When my daughter was five, I thought it was possible she’d have to give up food.
It sounds ridiculous and far-fetched — like the world we’re all living in right now — but it wasn’t. She’d been diagnosed with a poorly-understood disease of the esophagus whose symptoms were set off by food proteins. The reactions to foods in this disease — eosinophilic esophagitis — are delayed, capricious, and don’t always turn up the usual suspects. Unlike COVID-19, there was no reliable test for it then but trial and error, a long and arduous process of food elimination and reintroduction.
In the midst of it, I connected with a woman whose teenaged daughter had been diagnosed with the same disease six years earlier. Food trials hadn’t helped her daughter; instead, she spent years subsisting on a vile-tasting specialized liquid formula and nothing else. The family’s life had changed drastically — no more meals together, no more cooking lest it upset the person in the house who might never taste food again. I listened to this — a worst case scenario for me — and tried not to sob audibly.
As I waited through the year of testing for my daughter, I pushed aside every comment from friends about how great it would be when these food trials were over, when we’d remove the offending food (whatever it was) from her diet and go on with our lives. I tried not to hear anything else about the future. I tried not to look forward to the end or even imagine what the end would be. There might not be an end.
Of course, I wasn’t always successful. I wondered: would my daughter be like the teenager who had gone without food for years? Would she be like the majority of children described by her doctor, who end up eliminating just dairy and feel fine? Or would she be like the kids in the Facebook groups, losing more foods or gaining some back, a lurching dance that had mothers scouring the web for recipes and substitutions?
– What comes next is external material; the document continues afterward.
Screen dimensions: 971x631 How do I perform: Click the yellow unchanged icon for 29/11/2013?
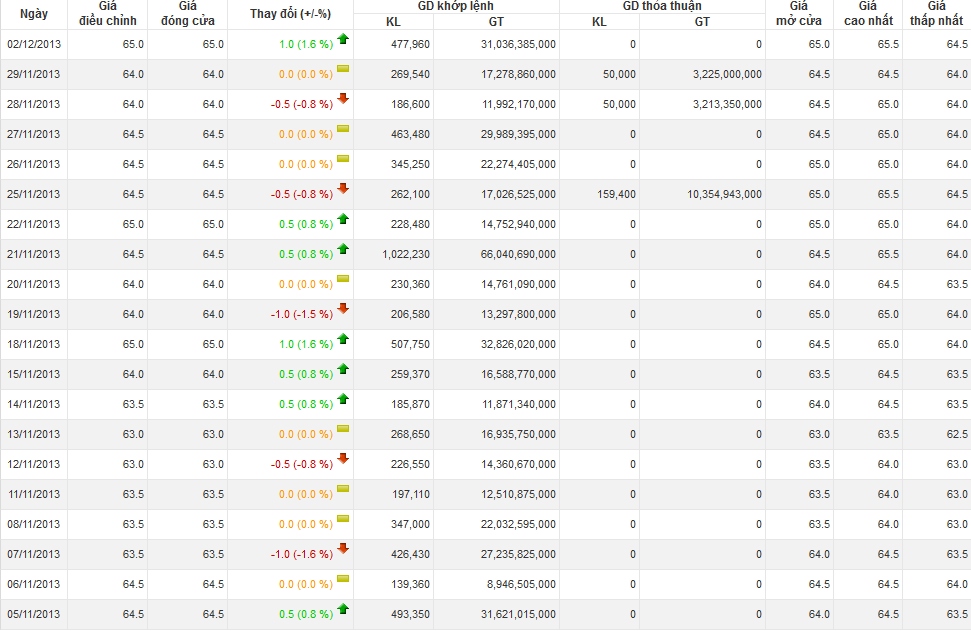[343, 69]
It’s not so different from right now, our time of stay-at-home, work-from-home, school-from-home unfolding like that same lurching and unpredictable dance. When my older daughter went away to college, I didn’t know how long she’d get to stay. I still don’t. My younger daughter’s high school has announced that classes will be remote “indefinitely.” My husband and I have worked from home since March, and neither of us can imagine going back to work among other people anytime soon. Sometimes, my younger daughter — who accepted her strange diet and all those endoscopies years ago without question — will ask if I think she’ll be going to camp next summer, or if my far-away parents will be able to visit.
“I wish I could give you an answer,” I tell her truthfully, and remember saying the same thing when people asked how long it would be until she’d be “better.”
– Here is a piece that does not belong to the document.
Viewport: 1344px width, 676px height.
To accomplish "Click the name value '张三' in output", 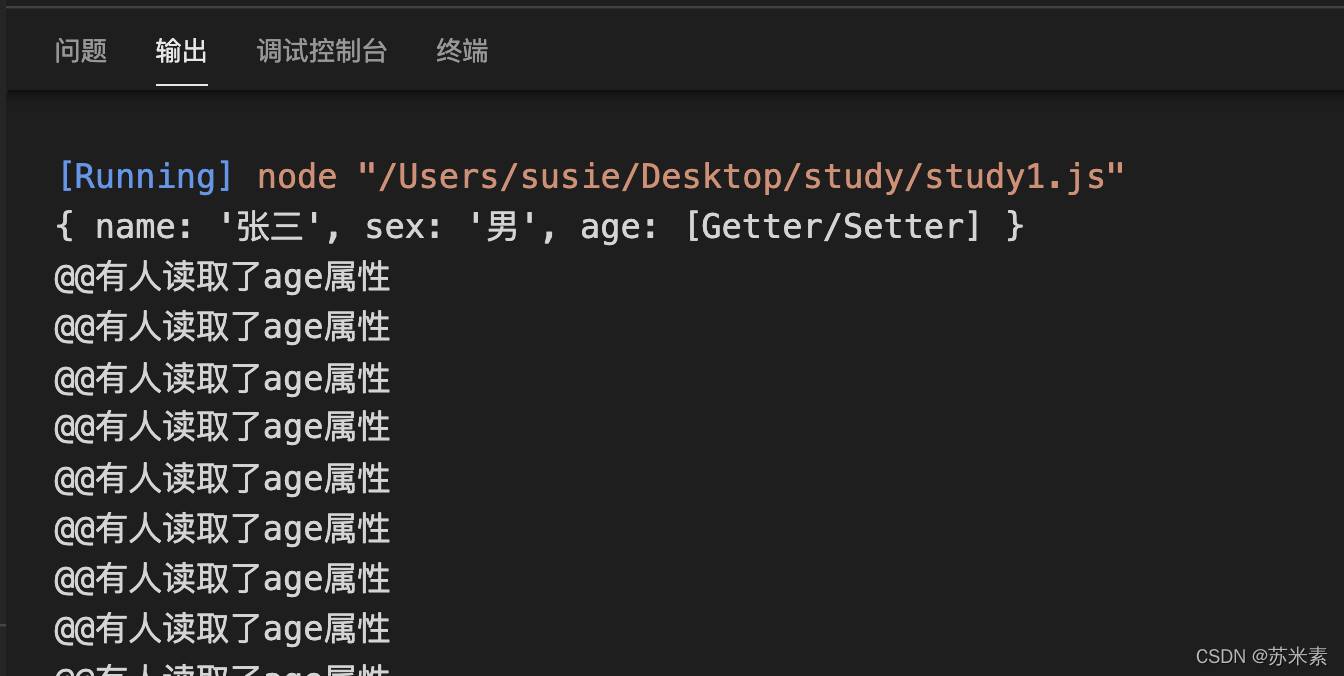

I had no way of knowing, in those strange years, which direction we were going: remission or loss of more foods or someplace in between, so I closed my eyes and waited for the train to stop. And in the end, three years later, we found we had been traveling an uncharted path: misdiagnosis, the wrong problem all the time. We’d taken such a long detour that my rage over lost time and misdirected energy would cover everything for many years, having learned a lesson about expectations I was sure I’d never need to use again.
But I find myself fighting now to remember it. We could be in this pandemic nightmare for a long time. We could also find an extremely effective treatment and a vaccine in a matter of months. We could all end up sick, or our masks and our hand-washing could keep us safe. Our children — the ones in college like my older daughter or high school like my younger daughter or the grade school children like those of my friends — could come out of this with long-term mental health challenges or more resilient than they were before. We could rebuild our economy with even more financial stratification among people, or we could come out constructing a new one with more equity. We have no idea what’s next.
And it’s scary.
And we cannot control it, not much.
So I am doing what I did before: working when I can, cooking for my family, reassuring my daughters, going outside to look at the sky and the leaves and what seems like a sudden surge in the presence of cardinals in my yard. I am taking deep breaths. I am crying, sometimes, and sometimes I am doing everything I can to hold back the tears. Once again, I don’t know what’s next. I can’t possibly.
If I could share just this one piece of advice with the world from my time in limbo, it would be this: Hold it all loosely. Don’t imagine the magical day when the pandemic and all its devastation will be over, or if you do, hold that vision alongside all the possible visions of the future, a collection of delicate berries in your hand. Let them rest there and don’t hold them too tightly. Or better yet, set them down somewhere and live here, in a world where you can still do so many things, where even in the midst of it all, there is still some grace.
Last week, my daughter who I’d struggled so to feed admitted she wasn’t hungry for dinner — not because of some medical issue or a relapse of the illness she’d never really had, but because she’d walked (6 feet apart and masked) to get a Frappucino with her friends just an hour before. I pictured them spanning the sidewalk and the parkway, laughing, masks obscuring their smiles but not their dancing eyes. I pictured them seeing the Starbucks, shrugging, heading in, a surprise, a why-not? There was no reason to check ingredients, to worry over cross-contamination. Without a care for anything but the sweet delicious treat, my daughter whose diet was so limited as a little girl bought the same indulgence as her friends. I could never have pictured that eight years ago when I was worrying over every little morsel.
I know from experience now to let my hands fall open, the reins dropped. I might not be able to predict the end of the road, but, regardless of my worrying, the end of the road will arrive. When I get there, my hands will be open, ready to receive what’s next.